Когда пристав бочком, бочком удалился, оглядываясь и покачивая головой, старик вдавил в омертвелое лицо внука кулак и сквозь зубы выговорил, с трудом пропуская слова:
— Покаяться хотел? Только пикни мне ишо! Удавлю!
— Покаюсь… не могу… — хрипло ответил Василий. Склонил на колени голову и замер.
Дед крепко держал внука.
Вскоре в коридор в сопровождении конвоя вышел Плотников. Григорий Васильевич привстал, наклонил голову, снимая перед ним шапку.
— Восемь лет — не срок, — с неестественной певучестью в голосе на ходу сказал Плотников, смахивая с бровей пот и приостанавливаясь возле Охотниковых. Но конвойный слегка подтолкнул его. — А ты, Василич, помнишь ли нашенский приговор?

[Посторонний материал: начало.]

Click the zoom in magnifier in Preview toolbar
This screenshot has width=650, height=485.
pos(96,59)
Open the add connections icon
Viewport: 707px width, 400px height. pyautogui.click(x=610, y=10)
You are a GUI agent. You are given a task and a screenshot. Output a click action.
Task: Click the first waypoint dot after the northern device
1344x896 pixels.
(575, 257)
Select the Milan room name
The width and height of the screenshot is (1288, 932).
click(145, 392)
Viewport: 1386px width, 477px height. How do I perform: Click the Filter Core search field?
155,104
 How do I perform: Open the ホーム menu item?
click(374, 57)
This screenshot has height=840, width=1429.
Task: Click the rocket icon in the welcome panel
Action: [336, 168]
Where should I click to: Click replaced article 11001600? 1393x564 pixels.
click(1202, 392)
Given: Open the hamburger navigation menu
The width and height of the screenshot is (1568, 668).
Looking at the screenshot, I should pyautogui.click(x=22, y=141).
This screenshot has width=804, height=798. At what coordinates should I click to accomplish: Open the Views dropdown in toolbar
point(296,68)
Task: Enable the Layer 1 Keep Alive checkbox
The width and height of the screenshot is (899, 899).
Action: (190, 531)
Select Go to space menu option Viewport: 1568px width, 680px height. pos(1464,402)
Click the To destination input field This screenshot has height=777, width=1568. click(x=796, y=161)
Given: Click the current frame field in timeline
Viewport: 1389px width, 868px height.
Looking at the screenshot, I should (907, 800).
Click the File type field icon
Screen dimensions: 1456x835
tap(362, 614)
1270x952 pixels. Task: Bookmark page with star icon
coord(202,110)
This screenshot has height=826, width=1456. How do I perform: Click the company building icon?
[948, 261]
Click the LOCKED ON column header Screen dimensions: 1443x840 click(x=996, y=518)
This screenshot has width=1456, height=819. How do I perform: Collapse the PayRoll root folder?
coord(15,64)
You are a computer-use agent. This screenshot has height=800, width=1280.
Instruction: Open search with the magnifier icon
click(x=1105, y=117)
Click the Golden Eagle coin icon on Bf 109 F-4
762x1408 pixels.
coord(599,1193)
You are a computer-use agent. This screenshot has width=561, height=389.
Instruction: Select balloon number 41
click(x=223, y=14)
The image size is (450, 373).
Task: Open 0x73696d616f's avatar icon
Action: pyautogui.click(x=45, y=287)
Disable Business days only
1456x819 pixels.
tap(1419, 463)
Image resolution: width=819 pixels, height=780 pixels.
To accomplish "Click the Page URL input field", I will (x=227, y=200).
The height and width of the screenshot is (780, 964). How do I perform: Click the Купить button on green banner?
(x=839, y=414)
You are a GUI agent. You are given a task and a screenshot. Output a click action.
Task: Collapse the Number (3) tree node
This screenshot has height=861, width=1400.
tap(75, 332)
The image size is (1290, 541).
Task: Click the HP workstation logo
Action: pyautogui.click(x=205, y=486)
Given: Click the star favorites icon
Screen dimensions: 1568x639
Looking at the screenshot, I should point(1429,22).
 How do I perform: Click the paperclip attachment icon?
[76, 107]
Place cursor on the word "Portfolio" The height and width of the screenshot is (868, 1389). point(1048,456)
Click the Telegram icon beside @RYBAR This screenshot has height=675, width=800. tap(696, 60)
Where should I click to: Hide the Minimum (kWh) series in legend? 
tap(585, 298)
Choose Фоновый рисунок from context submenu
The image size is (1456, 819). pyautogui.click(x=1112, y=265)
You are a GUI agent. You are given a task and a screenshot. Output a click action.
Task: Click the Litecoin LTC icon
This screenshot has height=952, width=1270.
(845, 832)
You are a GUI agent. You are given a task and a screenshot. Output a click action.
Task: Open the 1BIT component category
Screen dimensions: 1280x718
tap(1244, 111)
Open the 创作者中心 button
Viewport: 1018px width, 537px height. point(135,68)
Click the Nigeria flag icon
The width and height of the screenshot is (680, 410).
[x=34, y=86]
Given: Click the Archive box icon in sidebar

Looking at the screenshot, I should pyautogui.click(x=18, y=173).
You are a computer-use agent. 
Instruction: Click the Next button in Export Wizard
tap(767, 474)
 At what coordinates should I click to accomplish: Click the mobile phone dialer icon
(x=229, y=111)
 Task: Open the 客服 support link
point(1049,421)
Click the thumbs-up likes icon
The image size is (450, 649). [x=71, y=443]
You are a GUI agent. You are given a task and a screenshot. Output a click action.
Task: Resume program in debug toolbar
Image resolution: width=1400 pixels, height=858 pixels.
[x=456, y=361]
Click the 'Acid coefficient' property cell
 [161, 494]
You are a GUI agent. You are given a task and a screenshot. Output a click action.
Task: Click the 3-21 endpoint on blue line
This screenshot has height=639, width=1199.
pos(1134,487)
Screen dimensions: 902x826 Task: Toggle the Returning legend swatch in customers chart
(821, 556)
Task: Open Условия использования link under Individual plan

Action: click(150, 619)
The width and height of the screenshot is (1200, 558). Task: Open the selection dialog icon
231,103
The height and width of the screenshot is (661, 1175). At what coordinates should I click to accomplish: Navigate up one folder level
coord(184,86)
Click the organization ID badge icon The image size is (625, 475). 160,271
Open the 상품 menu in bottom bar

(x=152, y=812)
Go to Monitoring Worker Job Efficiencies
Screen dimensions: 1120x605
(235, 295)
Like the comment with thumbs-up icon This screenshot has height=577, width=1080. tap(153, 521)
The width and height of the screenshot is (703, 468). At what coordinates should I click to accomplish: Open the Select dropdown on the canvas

— Помню, Николаша, помню, — в побелевшем кулаке намертво зажав ворот сибирки внука, тихо отозвался Охотников. Искоса, с пугливым подозрением взглянул на массивные двери зала судебных заседаний, но оттуда ещё никто не вышел, хотя уже слышался шорох ног по паркету. — Савелия взяли в заделье — будет с приисками торговать, а бабу евоную — в свинарки. В нашем же тепляке и своих трёх-четырёх поросяток будет откармливать. На зиму Савелия сидельцем определим в лавку. Пойдёт мужик в гору, развернётся, чай. У него царь-то в голове имеется. Возвернёшься — ахнешь. Да и о тебе, благодетель, не забудем.
Плотников лишь молча наклонил землисто-пепельную голову. Из залы вышли люди, обмениваясь мнениями о судебном заседании, участливо смотрели на Василия; старик предусмотрительно замолчал и зачем-то кланялся важным, по его понятиям, господам.
У самого поворота в потёмки левого коридора Плотников приостановился и крикнул, взмахнув рукой:
— Василия берегите! Богатыри нам нужны!
— И тебе — Господь в помощь, и тебе — Божьей милости, благодетель ты наш, — кланялся растроганный старик, не забывая крепко-накрепко держать внука. Но Василий по-прежнему сидел со склонённой на колени головой и, казалось, даже не дышал.